I had a boyfriend like that. His love spun on one long weekend, an idyllic sun soaked one. I am still tempted to blame sunstroke. He could be out there pining, wishing I hadn’t lost my mobile in Australia…
I’m not so self-delusional I haven’t figured this out before. The fear of failure part at least and I have been doing my determined best.. with the occasional breaks to huddle in my shell and eat too many Chomps… It’s not fun being afraid. I am a perfectionist I admit, and an odd one I also admit. I gave up on the skinnies trend and I refuse to watch Big Brother, even if it means I have no idea what everyone is talking about. I wish the hill was that small, but my oddities are too many and I’m honest enough to admit, that’s just dancing round the fringes. It isn’t near to touching the true heart of failure, failure in the one thing I have ever really cared about. Writing is me, if I have a soul it pumps ink; I cannot relinquish my beloved, instead I hoard it in drawers and password locked drives, unwilling to let others sully it. Because when I do..
‘Where I Begin’ was rejected. It was rejected by someone who liked it, who told me to fine tune the second half with an agents help. But I cannot return to it. ‘Where I Begin’ was where it ended. I don’t know if she was right or wrong, a little or a lot, I know only her opinion sits in front of my eyes like an ash tinted lens. Every niggling little line, every not quite perfect scene waiting to be tweaked, every uncertainty is now made certain: Certain it is ruined.
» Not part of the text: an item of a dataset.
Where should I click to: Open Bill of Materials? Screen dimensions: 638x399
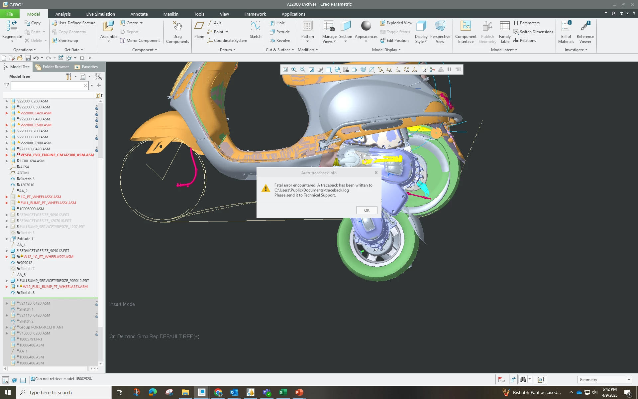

In the past I never quite could grasp the distinction between accepting failure and braving failure. For me such a dreaded task feels like an act that deserves to result in success. And when it doesn’t it sends me diving headlong back into my shell, my sense of inadequacy reinforced a thousand times stronger than before. Still I keep peeking back out.
Now I’ve got as far as realising you cannot avoid it; I just need to figure out how you don’t let it destroy. But I’m willing to accept the consolation offer, I’m putting on my cloak of denial. One man’s guru is another man’s idiot. One decade’s shameful history is another decade’s recycled glory. I can’t find anyone who likes – or admits to it anyway – Jeremy Clarkson, yet the man has spent decades in a job where the only credential is that you are liked.
There is nothing that hurts more and matters less than opinion. Nothing more cheaply bought that should be priceless. Perhaps the key to surviving the run of them is to hold your own above all others. Arrogant? Not really, they’re just opinions. It doesn’t matter how laughably uncool Chesney Hawkes is considered to be, when The One and Only comes on the radio I crank it up and warble at the top of my lungs. If I can feel the joy behind the mole perhaps I can see past my own image.
When I first started writing I heard the voices of rejection past, present and future, really? just cause it interests you, ya weirdo…. They nearly ruined a perfectly good story, but I persevered and finally now in the millionth edit its coming close to what I want it to be. Once I finally stopped chickening out of being me, I found my voice. It’s still not published and in many ways I have moved far beyond it as a writer, but I will finish it, and I will love it for what it taught me. That other cornerstone of success is perseverance, but you cannot persevere without accepting failure. I must fail. I cannot avoid it any longer and I cannot make it not hurt. It will sting like every other slap in the face, cold shoulder, pointing finger and cruel mocking laugh. So how do you deal with rejection?
I tell myself I would rather be loved by one as me, than by many as someone else. I repeat it like a writer’s prayer.